Dans ce sens, l'idée de collection devient un peu paradoxale car elle veut à la fois fixer des artefacts qui, dans ce cas-ci, sont des reliques d'êtres humains, les protéger et les préserver du temps qui passe, l'artefact se proposant alors comme un morceau arraché du temps. Mais nous savons que la collection prend tout son sens dans la recherche de l'objet ou de l'artefact rare ou manquant. La collection doit vivre et sa quête perpétuelle implique temps et mouvements. Témoin d'un temps antérieur, la collection n'est pourtant jamais finie, ce qui fait de Prélèvements une oeuvre ouverte à la fois sur le passé et l'avenir, une oeuvre dont le présent est apporté momentanément par le regard et la manipulation du spectateur. Une oeuvre donc qui, dans son entité, ne peut se soustraire au temps qui passe.

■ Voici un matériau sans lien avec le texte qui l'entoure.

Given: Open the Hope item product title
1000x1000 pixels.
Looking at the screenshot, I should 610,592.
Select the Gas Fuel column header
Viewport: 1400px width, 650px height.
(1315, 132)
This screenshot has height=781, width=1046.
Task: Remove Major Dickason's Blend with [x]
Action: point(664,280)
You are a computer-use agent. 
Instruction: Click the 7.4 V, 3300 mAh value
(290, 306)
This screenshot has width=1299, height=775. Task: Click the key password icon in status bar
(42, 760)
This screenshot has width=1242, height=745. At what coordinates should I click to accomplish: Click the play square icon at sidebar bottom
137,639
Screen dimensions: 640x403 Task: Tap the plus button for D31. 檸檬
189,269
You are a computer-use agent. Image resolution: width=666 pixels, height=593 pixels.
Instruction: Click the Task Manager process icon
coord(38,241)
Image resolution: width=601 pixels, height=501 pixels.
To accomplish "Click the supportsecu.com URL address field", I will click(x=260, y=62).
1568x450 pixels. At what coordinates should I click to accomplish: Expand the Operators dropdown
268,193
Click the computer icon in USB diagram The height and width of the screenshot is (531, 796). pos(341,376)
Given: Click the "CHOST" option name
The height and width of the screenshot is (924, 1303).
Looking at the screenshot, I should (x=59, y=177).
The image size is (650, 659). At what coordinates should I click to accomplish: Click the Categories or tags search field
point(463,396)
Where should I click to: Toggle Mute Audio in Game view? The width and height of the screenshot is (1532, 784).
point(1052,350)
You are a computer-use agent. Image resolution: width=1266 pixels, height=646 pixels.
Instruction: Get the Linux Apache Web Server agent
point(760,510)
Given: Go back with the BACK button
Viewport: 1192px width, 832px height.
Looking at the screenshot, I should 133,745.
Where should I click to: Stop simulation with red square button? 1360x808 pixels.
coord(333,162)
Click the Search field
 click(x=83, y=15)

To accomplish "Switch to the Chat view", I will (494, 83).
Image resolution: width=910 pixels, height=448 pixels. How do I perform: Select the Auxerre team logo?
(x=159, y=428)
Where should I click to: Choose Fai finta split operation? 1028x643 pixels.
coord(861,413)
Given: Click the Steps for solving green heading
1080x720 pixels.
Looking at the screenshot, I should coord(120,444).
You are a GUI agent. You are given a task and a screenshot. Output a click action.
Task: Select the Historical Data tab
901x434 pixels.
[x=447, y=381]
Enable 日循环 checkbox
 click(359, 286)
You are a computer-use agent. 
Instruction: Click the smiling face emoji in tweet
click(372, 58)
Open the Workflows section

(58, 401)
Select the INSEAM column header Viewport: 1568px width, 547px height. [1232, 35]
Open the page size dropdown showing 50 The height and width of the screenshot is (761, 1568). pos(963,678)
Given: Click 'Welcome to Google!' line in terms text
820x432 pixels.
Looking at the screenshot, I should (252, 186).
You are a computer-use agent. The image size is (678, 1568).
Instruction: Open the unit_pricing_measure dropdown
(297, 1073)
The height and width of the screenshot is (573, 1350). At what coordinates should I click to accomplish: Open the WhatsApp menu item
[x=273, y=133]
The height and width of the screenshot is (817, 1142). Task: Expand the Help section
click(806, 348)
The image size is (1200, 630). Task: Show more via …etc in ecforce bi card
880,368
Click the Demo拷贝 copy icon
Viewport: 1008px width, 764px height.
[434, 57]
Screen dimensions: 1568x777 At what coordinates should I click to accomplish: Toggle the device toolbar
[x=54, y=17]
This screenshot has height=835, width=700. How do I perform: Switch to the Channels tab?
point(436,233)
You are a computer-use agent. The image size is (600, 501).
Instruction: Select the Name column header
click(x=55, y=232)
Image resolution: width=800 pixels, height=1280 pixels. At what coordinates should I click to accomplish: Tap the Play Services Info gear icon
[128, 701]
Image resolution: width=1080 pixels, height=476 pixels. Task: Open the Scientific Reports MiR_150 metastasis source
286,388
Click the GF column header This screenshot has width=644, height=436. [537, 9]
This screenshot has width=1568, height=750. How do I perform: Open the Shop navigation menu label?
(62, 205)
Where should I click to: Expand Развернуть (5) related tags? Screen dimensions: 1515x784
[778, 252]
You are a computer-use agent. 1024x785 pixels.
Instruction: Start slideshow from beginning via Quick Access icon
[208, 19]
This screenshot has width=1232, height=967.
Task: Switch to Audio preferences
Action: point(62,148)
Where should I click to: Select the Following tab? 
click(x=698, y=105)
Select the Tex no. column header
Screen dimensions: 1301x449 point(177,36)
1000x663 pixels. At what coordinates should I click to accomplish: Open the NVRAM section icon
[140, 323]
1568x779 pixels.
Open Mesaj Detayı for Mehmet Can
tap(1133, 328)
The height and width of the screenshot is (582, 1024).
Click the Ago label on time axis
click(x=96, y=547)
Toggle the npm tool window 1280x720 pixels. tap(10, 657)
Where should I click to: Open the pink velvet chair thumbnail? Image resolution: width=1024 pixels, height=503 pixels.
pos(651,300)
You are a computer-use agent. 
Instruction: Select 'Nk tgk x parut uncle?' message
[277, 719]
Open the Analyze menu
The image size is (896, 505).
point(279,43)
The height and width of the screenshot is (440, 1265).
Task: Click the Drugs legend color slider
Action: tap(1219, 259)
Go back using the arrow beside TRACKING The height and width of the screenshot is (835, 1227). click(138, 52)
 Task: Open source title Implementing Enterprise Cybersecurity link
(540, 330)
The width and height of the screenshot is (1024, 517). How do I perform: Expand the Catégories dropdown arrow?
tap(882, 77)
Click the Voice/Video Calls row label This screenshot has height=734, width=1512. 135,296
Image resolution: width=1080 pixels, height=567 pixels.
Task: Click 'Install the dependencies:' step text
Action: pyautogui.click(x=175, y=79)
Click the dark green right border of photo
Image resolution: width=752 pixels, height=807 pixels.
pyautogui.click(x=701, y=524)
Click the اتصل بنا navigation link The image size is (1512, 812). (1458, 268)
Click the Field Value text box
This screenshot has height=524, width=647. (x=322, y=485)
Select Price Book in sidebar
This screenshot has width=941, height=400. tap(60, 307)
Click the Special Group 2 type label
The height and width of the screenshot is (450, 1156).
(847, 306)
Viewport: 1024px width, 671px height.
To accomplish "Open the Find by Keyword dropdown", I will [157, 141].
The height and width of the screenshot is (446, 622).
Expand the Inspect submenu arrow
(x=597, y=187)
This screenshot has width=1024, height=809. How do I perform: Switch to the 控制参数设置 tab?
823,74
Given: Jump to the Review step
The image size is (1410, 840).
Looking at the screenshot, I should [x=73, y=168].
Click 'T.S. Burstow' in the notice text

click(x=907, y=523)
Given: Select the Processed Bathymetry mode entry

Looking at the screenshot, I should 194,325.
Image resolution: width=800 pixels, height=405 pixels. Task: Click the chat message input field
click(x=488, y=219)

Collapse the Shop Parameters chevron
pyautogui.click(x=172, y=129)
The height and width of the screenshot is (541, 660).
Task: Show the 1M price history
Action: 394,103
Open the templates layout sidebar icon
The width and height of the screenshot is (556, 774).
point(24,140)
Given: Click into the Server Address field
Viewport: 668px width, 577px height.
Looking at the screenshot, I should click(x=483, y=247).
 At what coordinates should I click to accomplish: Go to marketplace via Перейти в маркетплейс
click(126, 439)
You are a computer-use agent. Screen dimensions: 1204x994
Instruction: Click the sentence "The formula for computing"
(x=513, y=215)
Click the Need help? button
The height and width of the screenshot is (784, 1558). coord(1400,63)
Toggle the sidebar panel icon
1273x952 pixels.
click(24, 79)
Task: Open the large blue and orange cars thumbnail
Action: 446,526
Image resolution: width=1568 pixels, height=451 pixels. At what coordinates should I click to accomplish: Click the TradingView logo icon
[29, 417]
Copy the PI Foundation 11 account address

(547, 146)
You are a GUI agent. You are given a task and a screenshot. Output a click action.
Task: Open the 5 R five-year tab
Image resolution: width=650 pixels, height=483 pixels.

Comme mentionné ci-haut, Prélèvements témoigne des préoccupations environnementales de Ginette Déziel face à la survie saine et digne des êtres humains, d'où l'idée ici de trier, classer et cataloguer des individus dans le but à la fois de les mettre en évidence par rapport à l'anonymat de la société et de les protéger, mais surtout afin de faire réfléchir et s'interroger le spectateur face aux raisons et aux motifs de l'urgence et de la nécessité de répertorier des personnes, le confrontant ainsi brusquement à l'état actuel des choses.

D'un premier abord, l'oeuvre peut nous apparaître nostalgique, les différents tiroirs s'apparentant aux pages pleines d'émotions des albums de familles. Mais elle peut soudain devenir terrifiante, montrant l'homme comme une espèce menacée par l'homme lui-même et par son expertise. Si les cheveux témoignent habituellement, de par leur couleur et leur texture, du caractère distinct de chaque individu, de son tempérament et même des différentes modes ayant cours dans une société donnée, ces mêmes cheveux piègent ici l'individu dans son histoire, son passé et son hérédité. De simples témoins, ils passent à des preuves fichées et irrévocables où peut toujours planer ce doute d'une substitution entre deux mèches de cheveux pouvant entraîner, par le fait même, le basculement de toute une destinée.

Ainsi, dans ses préoccupations actuelles, Prélèvements confronte le passé et l'avenir. Auparavant, nous appelions «relique» la conservation d'une partie du corps d'un individu. La relique était, bien sûr, précieuse, sacrée, et revêtait un caractère d'adoration. Ginette Déziel vient ici brouiller son sens et sa valeur en codifiant et banalisant, de par le dispositif, cette précieuse partie du corps, effritant la barrière entre la relique et l'échantillon.

Mais qu'adviendra-t-il dans tout cela de l'individu confiné dans cet écrin de la vie humaine ? C'est justement cette interrogation qui percute l'esprit du spectateur lorsqu'il doit lui-même manipuler ces tiroirs d'individus à la découverte de l'oeuvre, le piégeant à son tour dans une réflexion entre l'absurde et l'espoir.